**Exercise set:**
1. In the kidney histology excerpt, what accounts for the dilated cortical tubules, in contrast to the narrow lumen in sham-operated kidneys? Answer in one to three sentences.
2. Continue the kidney histology excerpt, starting after its final heading, "7.2. Ischemic-Injury Aggravated by Prostaglandin Inhibition (Indomethacin)".

*** Page extract Section Begins ***

In healthy (sham operated) kidneys tubules have narrow lumen in the cortex (Figure 4(a)) and intact brush border in the outer stripe (Figure 4(b)). Following 30 minutes of ischemia and 24 h reperfusion, tubuli in the cortex are dilated (Figure 4(c)) and filled with PAS positive hyaline in the outer stripe (Figure 4(g)) with loss of nuclei and cellular structure. On the other hand, cells of the inner stripe do not show morphologic damage (Figure 4(k)).

7.2. Ischemic-Injury Aggravated by Prostaglandin Inhibition (Indomethacin)

*** Page extract Section Ends ***
*** Collected data Section Begins ***

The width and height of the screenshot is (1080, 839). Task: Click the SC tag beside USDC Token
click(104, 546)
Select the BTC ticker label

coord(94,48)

*** Collected data Section Ends ***

**Results by task:**
1. The dilated tubules are in kidneys that underwent 30 minutes of ischemia followed by 24 h of reperfusion. The sham-operated kidneys are described as healthy, and their cortical tubules have a narrow lumen.

2.
A common pathomechanism in the nephrotoxicity of nonsteroidal anti-inflammatory drugs (NSAIDs, e.g., indomethacin, analgesic nephropathy), calcineurin inhibitor (CNI) immunosuppressives (CSA, Tac) (CNI nephropathy), and iodinated RCM (CI-AKI) is medullary hypoxia [173]. Dilator prostanoids serve as the last reserve for renal vasodilation [174] in injured kidneys such as in diabetic nephropathy or in a dehydrated state [82]. The suppression of prostanoids amplifies the medullary hypoxia both in CI-AKI and in analgesic nephropathy. In murine models of CI-AKI, with RCM and indomethacin, proximal tubular vacuolization is accompanied by medullary tubular necrosis and cast formation [20, 65] (Figure 4(e)). Thus, the prostaglandin (and NOS) inhibition models have the advantage over renal clamping that they resemble more human CI-AKI pathology as the injury is located predominant to the renal medulla [171].

7.3. Dehydration

Prolonged (72 h) dehydration combined with RCM causes CI-AKI in mice [75] and rats [35]. Dehydration alone significantly reduced renal cortical antioxidant (superoxide-dismutase [SOD] and catalase [CAT]) expression in rats [74]. The leading histopathological changes were tubular necrosis with cast formation and medullary vascular congestion (Figures 4(f)4(h)) [35, 75].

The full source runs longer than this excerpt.